→ **Text**:
╭──
Some of you may be wondering if we’ve jumped the starting gun on Holy Week. We haven’t even gotten to Palm Sunday yet and we’re already seeing Jesus before Pilate! On that account you are right. We are going a little out of order but don’t worry; we’ll come back for the Palms in due time.

The reason that we are doing it this way, as we walk with Jesus through John’s gospel during Lent, is that so often we have one week to focus on the experience of Jesus during his betrayal and arrest. So often we focus on his suffering and not on the reason for it – apart from a massive guilt trip – and that’s not what we are here to do today.

Instead, I’d like us to look through this passage with an openness to what God has done, is doing, and will do through us as God’s people. Today’s reading picks up where we left off last week after Peter’s denial and the recognition that God can and will work in and through us, even in our darkest days.

Before we get too far into it I want to back up to verse 14, which essentially reminded us that – in case we forgot that Caiaphas already had it out for Jesus after his shenanigans at the Festival of Booths, not to mention these “rumors” of Jesus raising Lazarus from the dead – “Caiaphas was the one who had advised the Jews that it was better to have one person die for the people.”

That’s one of those lines that we read with a wink and a nod because we know that it foreshadows Jesus’s death, right? Sure. Yes, of course, it does, but there might be a little more to it than that. More to it than the atoning death of Jesus, you say? Well…yes.

For one, Caiphas was not talking about a savior or a martyr. He was talking about a scapegoat. In Leviticus 16 there is a specific description of the practice of taking a goat and sending it into the wilderness to be devoured by the unknown threats of the wilderness. This goat bore upon it the sins of the people – not individualized sins, but the sins they committed together. Sins like allowing poverty and hunger. Sins like looking to other Gods, or just to themselves apart from God; not loving their neighbor as themselves or their God with all of their heart, mind, soul, and strength.

We can’t exactly say (from what we have in scripture) that Caiphas was thinking quite that specifically about Jesus, but it seems pretty clear that he was looking for someone to take the fall for anything that might smell of insurrection to Pilate, the Roman Governor of the Province of Judea. As far as Pilate is concerned, Gerard Stephen Sloyan notes in the Interpretation commentary that sources such as the writings of Josephus contend that he was “a bully.” Really, that’s putting it nicely. Some scholars note that Pilate was a cruel man who was sent to Judea to keep the Pax Romani through the crucifixion of hundreds. That’s the man who the Jewish authorities brought Jesus to see. He was not sympathetic. He was shrewd.
╰──
→ **Requirement**: Repeat the stretch of the sermon from "Some of you" through "to do today." word for word. The lines that come next play no part in the work here.

(Entries drawn from a collection)
╭──
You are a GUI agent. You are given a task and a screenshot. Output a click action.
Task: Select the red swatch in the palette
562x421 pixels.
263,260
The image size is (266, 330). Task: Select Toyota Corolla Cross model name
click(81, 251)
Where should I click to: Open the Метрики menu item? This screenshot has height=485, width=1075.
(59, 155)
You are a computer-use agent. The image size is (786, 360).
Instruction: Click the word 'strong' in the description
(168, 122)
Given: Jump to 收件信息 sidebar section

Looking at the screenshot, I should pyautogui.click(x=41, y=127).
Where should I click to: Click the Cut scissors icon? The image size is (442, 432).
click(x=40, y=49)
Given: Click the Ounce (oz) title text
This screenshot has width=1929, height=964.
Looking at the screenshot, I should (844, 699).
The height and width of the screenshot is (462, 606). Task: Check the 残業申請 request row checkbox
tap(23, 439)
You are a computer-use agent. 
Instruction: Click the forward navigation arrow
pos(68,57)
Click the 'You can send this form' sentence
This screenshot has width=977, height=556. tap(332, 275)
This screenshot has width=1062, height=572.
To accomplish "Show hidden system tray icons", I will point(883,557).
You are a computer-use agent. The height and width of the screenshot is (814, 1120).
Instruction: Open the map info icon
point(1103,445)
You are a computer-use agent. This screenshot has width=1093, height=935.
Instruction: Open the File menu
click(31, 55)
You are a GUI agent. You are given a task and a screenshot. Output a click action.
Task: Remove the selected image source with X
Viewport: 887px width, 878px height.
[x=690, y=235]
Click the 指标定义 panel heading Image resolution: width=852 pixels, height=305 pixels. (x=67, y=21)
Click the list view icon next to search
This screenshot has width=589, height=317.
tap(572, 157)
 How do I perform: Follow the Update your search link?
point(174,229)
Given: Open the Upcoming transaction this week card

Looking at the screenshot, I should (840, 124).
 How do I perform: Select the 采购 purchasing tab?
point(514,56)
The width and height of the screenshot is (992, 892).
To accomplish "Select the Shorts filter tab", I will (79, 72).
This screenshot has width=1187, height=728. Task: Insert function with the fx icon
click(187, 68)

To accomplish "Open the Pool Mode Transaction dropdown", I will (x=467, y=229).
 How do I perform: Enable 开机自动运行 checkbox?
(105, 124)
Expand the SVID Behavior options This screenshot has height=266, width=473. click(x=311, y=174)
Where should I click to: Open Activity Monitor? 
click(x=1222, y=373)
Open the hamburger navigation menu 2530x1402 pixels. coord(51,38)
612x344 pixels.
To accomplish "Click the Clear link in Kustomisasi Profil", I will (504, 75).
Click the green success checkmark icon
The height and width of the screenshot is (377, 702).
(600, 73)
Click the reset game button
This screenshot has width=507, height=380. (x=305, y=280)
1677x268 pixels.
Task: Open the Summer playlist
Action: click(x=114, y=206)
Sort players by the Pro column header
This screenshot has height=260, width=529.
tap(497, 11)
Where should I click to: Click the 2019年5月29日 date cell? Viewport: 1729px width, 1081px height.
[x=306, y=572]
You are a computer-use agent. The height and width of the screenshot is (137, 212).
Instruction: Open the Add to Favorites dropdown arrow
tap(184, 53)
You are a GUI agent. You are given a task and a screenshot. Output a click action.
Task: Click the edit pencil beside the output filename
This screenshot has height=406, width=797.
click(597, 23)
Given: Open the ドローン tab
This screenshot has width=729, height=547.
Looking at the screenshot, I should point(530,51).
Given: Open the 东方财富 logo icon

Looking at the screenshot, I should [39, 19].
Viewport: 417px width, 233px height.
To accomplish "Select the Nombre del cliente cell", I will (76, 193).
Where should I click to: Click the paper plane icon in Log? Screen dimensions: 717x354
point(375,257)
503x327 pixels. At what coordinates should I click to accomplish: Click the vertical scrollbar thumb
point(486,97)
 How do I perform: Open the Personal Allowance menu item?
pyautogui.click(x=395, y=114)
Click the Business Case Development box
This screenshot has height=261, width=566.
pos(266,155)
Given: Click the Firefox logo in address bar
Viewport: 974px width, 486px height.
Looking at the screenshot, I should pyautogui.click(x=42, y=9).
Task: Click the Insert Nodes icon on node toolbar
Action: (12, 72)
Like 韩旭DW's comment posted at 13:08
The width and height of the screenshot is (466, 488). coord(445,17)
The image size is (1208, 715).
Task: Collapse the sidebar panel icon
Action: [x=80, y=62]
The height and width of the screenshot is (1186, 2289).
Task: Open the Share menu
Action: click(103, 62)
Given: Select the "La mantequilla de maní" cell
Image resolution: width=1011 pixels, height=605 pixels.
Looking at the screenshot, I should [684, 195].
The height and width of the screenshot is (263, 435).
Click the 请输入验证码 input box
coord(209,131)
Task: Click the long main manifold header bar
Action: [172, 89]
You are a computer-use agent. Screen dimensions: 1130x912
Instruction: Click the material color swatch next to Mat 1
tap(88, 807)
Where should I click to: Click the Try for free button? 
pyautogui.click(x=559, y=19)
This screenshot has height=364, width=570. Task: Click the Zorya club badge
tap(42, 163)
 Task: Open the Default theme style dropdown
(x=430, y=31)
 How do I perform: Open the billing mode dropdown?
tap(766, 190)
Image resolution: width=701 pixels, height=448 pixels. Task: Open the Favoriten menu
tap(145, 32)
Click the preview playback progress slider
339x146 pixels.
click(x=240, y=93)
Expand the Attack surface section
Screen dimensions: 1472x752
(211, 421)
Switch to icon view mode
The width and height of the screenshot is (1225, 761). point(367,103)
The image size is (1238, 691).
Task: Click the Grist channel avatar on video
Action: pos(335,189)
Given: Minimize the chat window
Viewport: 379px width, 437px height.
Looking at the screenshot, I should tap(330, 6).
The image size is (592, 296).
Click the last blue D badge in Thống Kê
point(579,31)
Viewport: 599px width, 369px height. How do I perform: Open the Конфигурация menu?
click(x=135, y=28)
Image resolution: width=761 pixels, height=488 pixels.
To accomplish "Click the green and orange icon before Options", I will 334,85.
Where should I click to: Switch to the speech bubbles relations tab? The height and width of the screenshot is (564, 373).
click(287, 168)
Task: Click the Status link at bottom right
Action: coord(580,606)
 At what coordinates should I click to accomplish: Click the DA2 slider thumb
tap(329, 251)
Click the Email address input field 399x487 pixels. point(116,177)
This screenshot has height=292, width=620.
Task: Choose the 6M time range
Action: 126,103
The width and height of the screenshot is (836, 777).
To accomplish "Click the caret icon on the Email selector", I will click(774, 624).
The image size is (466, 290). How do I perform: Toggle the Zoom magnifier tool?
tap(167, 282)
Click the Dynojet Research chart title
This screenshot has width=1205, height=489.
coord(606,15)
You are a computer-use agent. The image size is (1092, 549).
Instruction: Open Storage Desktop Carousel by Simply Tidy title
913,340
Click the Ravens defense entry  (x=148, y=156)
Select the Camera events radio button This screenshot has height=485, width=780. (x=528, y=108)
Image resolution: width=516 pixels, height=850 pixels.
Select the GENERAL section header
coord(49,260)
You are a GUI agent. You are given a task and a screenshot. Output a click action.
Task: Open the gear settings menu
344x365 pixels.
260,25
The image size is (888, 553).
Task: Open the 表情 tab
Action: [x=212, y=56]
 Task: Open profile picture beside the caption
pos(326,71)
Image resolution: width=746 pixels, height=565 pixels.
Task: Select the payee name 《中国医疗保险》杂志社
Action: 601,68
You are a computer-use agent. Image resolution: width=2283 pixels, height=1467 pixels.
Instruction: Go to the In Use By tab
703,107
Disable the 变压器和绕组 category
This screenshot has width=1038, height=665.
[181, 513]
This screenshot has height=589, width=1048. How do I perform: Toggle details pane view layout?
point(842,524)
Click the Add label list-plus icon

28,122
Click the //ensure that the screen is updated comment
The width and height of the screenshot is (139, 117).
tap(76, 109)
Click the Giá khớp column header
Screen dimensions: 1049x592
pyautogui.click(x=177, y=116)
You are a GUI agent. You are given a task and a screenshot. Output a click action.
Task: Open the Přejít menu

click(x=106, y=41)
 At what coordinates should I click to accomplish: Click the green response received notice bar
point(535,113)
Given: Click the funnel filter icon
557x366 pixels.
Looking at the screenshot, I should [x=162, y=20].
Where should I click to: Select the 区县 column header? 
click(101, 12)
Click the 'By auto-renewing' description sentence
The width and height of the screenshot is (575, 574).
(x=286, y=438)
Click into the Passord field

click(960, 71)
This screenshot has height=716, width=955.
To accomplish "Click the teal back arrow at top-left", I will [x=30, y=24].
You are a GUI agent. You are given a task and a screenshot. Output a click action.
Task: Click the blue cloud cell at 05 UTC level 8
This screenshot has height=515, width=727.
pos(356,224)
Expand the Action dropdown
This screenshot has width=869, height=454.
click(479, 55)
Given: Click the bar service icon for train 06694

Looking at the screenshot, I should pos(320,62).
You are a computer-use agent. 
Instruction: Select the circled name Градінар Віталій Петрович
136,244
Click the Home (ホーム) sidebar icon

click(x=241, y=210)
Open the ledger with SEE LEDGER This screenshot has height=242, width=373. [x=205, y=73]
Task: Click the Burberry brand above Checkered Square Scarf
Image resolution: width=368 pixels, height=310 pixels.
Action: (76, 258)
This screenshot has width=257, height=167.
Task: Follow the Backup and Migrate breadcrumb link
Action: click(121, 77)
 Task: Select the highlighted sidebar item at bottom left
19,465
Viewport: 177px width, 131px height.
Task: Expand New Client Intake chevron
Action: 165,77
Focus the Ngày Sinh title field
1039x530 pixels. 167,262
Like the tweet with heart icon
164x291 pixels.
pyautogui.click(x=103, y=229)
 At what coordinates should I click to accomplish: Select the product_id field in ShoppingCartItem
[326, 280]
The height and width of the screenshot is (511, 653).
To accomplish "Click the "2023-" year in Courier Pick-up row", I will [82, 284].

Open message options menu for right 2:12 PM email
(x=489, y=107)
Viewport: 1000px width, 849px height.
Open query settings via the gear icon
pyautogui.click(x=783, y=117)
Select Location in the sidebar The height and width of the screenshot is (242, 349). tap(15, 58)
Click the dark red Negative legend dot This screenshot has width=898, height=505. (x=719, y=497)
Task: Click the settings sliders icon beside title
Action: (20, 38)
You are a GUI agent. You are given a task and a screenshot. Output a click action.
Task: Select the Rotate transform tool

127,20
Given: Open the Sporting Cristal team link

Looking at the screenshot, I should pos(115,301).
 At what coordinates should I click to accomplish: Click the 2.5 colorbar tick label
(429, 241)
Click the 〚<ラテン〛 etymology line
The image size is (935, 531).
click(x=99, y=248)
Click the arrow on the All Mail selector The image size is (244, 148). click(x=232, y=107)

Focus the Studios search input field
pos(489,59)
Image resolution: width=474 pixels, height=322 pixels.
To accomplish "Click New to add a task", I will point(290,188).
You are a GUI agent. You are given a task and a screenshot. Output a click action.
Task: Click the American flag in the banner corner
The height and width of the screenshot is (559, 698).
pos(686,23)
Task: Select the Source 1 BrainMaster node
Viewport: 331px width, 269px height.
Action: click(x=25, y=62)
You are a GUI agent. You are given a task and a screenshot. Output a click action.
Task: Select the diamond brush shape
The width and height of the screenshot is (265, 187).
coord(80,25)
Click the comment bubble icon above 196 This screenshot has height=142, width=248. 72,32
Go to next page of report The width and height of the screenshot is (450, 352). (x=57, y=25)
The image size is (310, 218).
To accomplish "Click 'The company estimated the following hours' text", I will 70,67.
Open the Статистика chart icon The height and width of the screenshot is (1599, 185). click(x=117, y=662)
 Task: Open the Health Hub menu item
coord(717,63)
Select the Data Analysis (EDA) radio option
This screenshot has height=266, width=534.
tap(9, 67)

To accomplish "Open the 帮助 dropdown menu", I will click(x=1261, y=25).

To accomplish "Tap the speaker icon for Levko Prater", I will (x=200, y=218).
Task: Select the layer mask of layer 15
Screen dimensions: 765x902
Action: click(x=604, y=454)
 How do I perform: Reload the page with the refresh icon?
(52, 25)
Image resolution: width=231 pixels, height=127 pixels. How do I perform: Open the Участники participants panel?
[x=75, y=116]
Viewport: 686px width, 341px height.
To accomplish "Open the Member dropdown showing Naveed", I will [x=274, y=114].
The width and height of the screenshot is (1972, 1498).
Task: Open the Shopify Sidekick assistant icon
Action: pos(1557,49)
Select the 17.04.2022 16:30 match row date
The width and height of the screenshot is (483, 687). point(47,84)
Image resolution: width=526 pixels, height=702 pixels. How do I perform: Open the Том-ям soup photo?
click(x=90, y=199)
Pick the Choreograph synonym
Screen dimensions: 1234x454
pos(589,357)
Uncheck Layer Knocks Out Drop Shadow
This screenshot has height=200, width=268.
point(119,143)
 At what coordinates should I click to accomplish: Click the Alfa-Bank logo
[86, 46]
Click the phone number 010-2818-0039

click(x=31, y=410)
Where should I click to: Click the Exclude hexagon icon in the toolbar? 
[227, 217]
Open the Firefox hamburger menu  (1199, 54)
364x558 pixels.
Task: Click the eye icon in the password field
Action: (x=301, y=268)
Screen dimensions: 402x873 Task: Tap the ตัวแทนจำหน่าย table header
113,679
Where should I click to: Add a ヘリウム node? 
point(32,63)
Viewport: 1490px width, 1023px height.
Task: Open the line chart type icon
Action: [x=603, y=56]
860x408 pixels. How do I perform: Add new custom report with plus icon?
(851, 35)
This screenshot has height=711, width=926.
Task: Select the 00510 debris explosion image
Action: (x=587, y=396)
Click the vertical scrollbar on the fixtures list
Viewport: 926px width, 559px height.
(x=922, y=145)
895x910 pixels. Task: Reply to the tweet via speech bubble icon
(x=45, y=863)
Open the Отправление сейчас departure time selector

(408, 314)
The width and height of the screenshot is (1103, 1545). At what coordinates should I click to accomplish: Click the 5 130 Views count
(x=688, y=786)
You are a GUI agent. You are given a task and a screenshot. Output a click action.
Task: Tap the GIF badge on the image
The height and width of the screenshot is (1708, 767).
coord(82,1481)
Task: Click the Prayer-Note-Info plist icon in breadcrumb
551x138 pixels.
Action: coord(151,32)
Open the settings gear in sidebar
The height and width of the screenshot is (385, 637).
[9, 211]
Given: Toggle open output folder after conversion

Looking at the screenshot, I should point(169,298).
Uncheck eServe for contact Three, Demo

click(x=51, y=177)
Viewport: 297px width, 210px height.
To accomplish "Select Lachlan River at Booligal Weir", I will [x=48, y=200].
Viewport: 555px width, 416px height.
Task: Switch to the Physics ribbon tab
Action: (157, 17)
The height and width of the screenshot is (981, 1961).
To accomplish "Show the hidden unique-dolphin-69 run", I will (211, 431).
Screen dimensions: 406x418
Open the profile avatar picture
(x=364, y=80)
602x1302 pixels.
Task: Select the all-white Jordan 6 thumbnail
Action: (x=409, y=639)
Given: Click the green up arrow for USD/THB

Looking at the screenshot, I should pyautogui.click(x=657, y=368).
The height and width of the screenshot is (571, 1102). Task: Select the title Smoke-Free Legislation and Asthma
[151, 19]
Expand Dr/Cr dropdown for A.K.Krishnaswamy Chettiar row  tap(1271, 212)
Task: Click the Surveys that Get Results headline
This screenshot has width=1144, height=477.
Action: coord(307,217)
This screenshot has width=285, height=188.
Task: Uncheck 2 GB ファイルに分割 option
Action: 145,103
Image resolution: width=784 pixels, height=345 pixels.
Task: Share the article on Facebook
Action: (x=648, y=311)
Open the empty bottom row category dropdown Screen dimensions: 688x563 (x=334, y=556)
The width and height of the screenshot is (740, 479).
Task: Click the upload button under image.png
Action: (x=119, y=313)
╰──
→ **Answer to this task**:
Some of you may be wondering if we’ve jumped the starting gun on Holy Week. We haven’t even gotten to Palm Sunday yet and we’re already seeing Jesus before Pilate! On that account you are right. We are going a little out of order but don’t worry; we’ll come back for the Palms in due time.

The reason that we are doing it this way, as we walk with Jesus through John’s gospel during Lent, is that so often we have one week to focus on the experience of Jesus during his betrayal and arrest. So often we focus on his suffering and not on the reason for it – apart from a massive guilt trip – and that’s not what we are here to do today.